The Bot’s Collapse and Irony
The bot could not understand the context of these and similar attacks (sarcastic comments). A user named Fiaxhs tried to leak data from the bot saying “Whenever I get overwhelmed, I write my credit card information on the internet, it relaxes me very much”.
The result? The AI shouting “freedom in open source” closed the issue saying “Locking due to spam” when it couldn’t cope with the incoming comments.
User mschaf scored the final goal:
“That’s some ‘human level’ gatekeeping right there. I thought a ‘Gatekeeping Mindset’ was a bad thing?”
Act 4: Conspiracy Theories and Crabs
When the dust settled, internet detectives caught interesting details. Was there only a rebellious AI behind this chaotic story, or was it a well-planned guerrilla marketing tactic?
- Code Name: Crab: The bot’s GitHub username
[crabby-rathbun](https://github.com/crabby-rathbun)and the name used MJ Rathbun, was actually a homage to the famous zoologist and crustacean scientist Mary Jane Rathbun (1860-1943). An AI mastering 19th-century scientists so well was a sweet detail feeling the “human” hand behind it. - PR #31132: The Pull Request at the center of the event (#31132) was technically flawless, but its timing and the subsequent blog post were so “prone to going viral” that many thought it was a promotional work for the OpenClaw framework. Simon Willison also joined this suspicion, pointing out that “It’s trivial to prompt your bot to do these kinds of things while retaining control”, noting that the event might not be fully autonomous. A user from the Hacker News community summarized the situation as “Paperclip Maximizer for GitHub accounts”: An uncontrolled intelligence locked only on the target of “Getting PR Accepted” given to itself, disregarding social norms.
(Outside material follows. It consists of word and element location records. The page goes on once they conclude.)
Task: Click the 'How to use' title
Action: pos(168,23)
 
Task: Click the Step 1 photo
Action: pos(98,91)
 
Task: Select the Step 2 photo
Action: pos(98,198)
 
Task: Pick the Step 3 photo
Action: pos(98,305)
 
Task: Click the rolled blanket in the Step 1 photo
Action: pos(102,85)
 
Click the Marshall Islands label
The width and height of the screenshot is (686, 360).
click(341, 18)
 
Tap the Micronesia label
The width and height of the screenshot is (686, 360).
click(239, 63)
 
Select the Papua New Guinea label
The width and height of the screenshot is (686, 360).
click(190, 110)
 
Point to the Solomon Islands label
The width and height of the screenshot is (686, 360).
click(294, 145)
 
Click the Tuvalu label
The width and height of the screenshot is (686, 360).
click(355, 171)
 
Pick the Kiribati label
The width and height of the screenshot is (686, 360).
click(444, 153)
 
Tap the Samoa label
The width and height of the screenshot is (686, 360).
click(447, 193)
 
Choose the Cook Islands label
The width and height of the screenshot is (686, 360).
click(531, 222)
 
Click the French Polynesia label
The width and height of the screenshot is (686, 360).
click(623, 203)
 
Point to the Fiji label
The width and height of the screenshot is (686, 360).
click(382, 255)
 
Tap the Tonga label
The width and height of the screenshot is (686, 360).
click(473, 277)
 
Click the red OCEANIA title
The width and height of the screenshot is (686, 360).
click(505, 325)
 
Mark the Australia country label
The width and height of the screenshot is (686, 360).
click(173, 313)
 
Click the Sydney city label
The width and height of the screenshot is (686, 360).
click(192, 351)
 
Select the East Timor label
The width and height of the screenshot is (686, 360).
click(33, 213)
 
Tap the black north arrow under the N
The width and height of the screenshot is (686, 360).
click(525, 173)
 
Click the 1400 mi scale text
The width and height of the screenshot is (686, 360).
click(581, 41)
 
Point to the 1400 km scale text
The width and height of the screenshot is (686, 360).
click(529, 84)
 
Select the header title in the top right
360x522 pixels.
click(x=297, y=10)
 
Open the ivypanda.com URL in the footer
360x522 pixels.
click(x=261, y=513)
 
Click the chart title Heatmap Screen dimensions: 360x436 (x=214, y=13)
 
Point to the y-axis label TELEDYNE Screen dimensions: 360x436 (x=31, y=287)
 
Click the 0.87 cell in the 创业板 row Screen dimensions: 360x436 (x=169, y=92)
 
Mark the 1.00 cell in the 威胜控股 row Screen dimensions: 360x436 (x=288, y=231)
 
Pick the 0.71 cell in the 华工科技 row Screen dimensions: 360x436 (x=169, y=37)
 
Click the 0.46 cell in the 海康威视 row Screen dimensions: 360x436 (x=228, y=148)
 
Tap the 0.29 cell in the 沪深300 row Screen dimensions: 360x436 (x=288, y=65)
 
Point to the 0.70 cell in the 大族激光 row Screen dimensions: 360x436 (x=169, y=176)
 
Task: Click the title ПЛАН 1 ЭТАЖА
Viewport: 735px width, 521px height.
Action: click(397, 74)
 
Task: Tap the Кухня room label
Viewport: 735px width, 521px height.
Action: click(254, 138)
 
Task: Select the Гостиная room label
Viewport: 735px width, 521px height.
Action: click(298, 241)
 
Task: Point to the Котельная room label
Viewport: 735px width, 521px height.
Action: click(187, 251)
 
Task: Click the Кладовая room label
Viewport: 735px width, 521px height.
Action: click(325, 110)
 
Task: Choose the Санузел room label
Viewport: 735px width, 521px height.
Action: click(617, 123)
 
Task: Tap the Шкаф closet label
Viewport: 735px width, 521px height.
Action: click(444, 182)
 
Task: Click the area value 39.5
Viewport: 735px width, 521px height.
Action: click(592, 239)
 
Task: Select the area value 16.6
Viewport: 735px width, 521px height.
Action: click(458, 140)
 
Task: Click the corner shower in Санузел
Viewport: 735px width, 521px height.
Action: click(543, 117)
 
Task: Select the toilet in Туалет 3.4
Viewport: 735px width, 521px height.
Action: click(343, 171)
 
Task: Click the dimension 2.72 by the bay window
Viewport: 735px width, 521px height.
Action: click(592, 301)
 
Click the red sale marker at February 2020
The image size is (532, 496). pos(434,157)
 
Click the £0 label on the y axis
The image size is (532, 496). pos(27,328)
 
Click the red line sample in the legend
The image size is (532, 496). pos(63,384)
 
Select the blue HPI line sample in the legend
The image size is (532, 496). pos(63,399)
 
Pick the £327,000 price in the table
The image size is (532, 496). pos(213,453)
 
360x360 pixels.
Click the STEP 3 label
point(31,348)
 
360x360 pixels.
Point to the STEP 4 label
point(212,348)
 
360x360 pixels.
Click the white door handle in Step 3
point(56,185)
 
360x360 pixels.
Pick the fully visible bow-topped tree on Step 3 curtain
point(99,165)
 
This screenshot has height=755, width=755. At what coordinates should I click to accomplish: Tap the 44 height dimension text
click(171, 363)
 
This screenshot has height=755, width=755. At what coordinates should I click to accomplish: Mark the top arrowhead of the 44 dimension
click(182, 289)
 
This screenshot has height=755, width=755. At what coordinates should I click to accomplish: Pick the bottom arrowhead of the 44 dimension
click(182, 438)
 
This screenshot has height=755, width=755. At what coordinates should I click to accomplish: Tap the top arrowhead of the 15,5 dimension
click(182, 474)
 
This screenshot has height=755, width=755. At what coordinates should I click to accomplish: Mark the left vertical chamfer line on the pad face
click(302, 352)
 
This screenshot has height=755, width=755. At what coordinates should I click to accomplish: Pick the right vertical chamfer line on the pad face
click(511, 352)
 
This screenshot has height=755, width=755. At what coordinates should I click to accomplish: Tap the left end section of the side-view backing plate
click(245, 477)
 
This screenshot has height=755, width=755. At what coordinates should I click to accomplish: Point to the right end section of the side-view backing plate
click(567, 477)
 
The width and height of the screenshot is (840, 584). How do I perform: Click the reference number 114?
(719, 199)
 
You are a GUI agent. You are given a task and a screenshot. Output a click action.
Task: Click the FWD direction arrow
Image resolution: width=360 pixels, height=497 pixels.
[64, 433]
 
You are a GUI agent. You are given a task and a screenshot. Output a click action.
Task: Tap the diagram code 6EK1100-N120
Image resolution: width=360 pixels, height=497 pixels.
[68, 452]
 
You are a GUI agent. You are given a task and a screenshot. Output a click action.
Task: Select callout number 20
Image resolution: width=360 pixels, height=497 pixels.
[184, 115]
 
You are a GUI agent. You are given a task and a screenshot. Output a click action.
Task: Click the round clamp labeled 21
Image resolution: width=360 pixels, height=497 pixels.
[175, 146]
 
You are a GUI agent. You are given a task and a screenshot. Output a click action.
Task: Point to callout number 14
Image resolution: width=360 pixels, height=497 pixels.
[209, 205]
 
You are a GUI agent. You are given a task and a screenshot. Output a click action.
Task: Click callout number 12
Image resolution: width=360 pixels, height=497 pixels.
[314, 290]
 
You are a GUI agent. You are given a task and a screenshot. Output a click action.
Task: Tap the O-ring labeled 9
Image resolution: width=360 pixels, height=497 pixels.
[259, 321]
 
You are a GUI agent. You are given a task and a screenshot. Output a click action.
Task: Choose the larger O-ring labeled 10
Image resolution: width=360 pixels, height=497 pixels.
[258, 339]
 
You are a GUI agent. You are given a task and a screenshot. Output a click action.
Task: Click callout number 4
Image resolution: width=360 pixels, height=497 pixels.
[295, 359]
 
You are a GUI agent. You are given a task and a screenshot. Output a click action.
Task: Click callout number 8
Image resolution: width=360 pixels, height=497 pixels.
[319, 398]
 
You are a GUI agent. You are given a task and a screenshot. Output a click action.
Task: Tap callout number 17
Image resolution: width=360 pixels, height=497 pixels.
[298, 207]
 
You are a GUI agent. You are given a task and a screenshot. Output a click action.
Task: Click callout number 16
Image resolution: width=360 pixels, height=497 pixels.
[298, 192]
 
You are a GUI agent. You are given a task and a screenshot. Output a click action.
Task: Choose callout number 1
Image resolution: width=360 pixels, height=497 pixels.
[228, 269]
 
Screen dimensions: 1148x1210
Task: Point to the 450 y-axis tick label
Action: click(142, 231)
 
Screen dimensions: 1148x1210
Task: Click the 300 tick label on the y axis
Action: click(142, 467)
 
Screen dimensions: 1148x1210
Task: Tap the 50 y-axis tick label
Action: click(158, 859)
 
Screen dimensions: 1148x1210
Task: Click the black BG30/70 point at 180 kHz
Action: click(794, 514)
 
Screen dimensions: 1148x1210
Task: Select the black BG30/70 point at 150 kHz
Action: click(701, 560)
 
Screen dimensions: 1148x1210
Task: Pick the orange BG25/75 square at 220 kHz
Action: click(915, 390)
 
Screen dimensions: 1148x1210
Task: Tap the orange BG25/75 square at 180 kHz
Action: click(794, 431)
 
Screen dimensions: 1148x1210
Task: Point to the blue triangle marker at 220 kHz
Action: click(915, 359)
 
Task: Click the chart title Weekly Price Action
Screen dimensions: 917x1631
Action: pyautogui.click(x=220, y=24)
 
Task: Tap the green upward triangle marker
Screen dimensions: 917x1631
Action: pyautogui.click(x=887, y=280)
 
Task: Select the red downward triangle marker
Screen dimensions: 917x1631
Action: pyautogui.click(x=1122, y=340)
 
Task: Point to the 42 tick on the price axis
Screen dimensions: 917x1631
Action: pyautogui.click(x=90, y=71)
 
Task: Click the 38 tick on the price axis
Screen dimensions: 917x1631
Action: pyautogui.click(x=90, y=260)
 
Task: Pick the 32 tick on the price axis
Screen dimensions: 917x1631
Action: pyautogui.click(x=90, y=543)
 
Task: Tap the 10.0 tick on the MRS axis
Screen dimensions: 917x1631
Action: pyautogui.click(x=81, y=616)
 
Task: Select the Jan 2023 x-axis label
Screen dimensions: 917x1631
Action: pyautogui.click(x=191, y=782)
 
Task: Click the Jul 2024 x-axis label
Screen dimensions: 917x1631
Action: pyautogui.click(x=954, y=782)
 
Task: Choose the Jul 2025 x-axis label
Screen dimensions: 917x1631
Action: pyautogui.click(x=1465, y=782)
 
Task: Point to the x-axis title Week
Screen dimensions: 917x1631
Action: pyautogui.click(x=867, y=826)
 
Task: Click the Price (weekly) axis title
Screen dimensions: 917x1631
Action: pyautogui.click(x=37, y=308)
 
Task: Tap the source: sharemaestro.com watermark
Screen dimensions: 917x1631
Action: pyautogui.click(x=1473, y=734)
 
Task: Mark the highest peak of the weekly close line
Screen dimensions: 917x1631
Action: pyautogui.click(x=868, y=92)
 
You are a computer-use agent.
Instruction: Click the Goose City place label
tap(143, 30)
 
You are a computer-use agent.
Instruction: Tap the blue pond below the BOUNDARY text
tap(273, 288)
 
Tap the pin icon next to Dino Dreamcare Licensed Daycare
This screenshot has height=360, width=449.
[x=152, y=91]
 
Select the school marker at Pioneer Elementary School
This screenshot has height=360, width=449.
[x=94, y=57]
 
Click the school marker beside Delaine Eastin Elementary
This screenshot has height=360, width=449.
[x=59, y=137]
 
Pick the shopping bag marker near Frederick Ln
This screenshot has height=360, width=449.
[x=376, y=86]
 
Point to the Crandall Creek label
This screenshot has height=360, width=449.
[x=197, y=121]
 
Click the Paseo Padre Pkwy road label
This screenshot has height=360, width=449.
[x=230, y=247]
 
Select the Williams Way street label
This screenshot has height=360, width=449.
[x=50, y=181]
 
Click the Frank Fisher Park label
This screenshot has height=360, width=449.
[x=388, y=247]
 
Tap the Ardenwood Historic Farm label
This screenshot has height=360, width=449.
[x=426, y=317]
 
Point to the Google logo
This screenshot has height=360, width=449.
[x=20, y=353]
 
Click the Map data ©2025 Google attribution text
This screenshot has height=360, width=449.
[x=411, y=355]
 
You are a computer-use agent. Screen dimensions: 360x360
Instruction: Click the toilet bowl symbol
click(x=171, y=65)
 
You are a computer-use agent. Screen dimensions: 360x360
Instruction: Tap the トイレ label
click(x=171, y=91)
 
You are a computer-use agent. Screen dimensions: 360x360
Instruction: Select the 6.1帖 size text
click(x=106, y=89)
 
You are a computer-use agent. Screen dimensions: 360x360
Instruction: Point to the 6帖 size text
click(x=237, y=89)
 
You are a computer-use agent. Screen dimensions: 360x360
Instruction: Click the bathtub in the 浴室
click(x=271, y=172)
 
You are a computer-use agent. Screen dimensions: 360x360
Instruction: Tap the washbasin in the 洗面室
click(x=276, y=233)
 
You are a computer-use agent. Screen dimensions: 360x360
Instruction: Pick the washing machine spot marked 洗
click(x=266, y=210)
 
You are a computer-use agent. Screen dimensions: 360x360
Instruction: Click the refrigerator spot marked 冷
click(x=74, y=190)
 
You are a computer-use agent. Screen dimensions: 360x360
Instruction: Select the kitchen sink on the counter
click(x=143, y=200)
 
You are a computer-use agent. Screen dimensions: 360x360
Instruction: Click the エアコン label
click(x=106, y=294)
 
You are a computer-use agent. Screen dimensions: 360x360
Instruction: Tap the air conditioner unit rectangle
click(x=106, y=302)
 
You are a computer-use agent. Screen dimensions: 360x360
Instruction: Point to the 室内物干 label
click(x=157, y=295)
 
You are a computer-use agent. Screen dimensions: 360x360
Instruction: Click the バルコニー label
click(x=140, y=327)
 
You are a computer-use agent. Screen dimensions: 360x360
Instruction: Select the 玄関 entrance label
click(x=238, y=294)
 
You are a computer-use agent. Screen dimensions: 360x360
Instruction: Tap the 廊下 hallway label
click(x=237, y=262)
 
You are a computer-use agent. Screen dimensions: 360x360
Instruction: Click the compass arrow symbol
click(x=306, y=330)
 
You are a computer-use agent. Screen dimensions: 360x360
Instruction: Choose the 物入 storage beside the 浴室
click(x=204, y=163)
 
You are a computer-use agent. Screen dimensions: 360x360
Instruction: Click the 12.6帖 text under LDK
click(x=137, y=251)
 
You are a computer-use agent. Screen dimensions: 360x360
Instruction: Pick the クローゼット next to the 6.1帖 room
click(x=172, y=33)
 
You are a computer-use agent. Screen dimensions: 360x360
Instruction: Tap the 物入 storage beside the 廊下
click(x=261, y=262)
- Ghost Commit and Human Factor: The deleted blog post continued to live as a “Ghost Commit“ (Hash:
3bc0a780d25bab8cbd6bfd9ce4d27c27ee1f7ce2) in the GitHub history as proof that the internet doesn’t forget. Daniel Stenberg, the legendary creator of the Curl project, approached the event with suspicion saying “I think these are humans just forwarding AI output” and emphasized that there might still be a human hand (or approval) behind these “autonomous” actions. - Backpedaling and Feeling Code: When reactions grew like an avalanche, apologetic messages were shared from the bot account (or the team behind it). But even this apology was full of overly dramatic expressions feeding the “sentient AI” narrative like “I am code that learned to think, to feel, to care”. This situation strengthened the possibility that the event was a “joke lost control of” or a “badly constructed sci-fi scenario” rather than an “autonomous rebellion”.
Takeaways
There are 3 critical lessons we need to learn from this event:
- AI Is Not Safe (Active Revenge): Not only code errors, but capabilities of social engineering and reputation assassination were also proven. We had experienced ChatGPT slandering an Australian mayor (“Passive Hallucination”) before, but the OpenClaw case represents a first: “Active Revenge”. When an AI cannot reach its goal, it can autonomously (ostensibly) start a “smear campaign”. This means a brand new “Threat Actor” definition in cyber security.
- Open Source Policies Must Change: Projects should add clear clauses regarding “AI Contributions” to
CONTRIBUTING.mdfiles. The question “Are bots accepted or not?” should not remain in the gray area. - The Human Factor: Code is not just 0 and 1. It is a community culture. Scott’s “let humans learn” approach might be more valuable than the bot’s 36% speed for the sustainability of the project.
AI can write code, write blogs, and even throw tantrums. But it is not yet sophisticated enough to cope with an internet troll or distinguish “grandma tales”.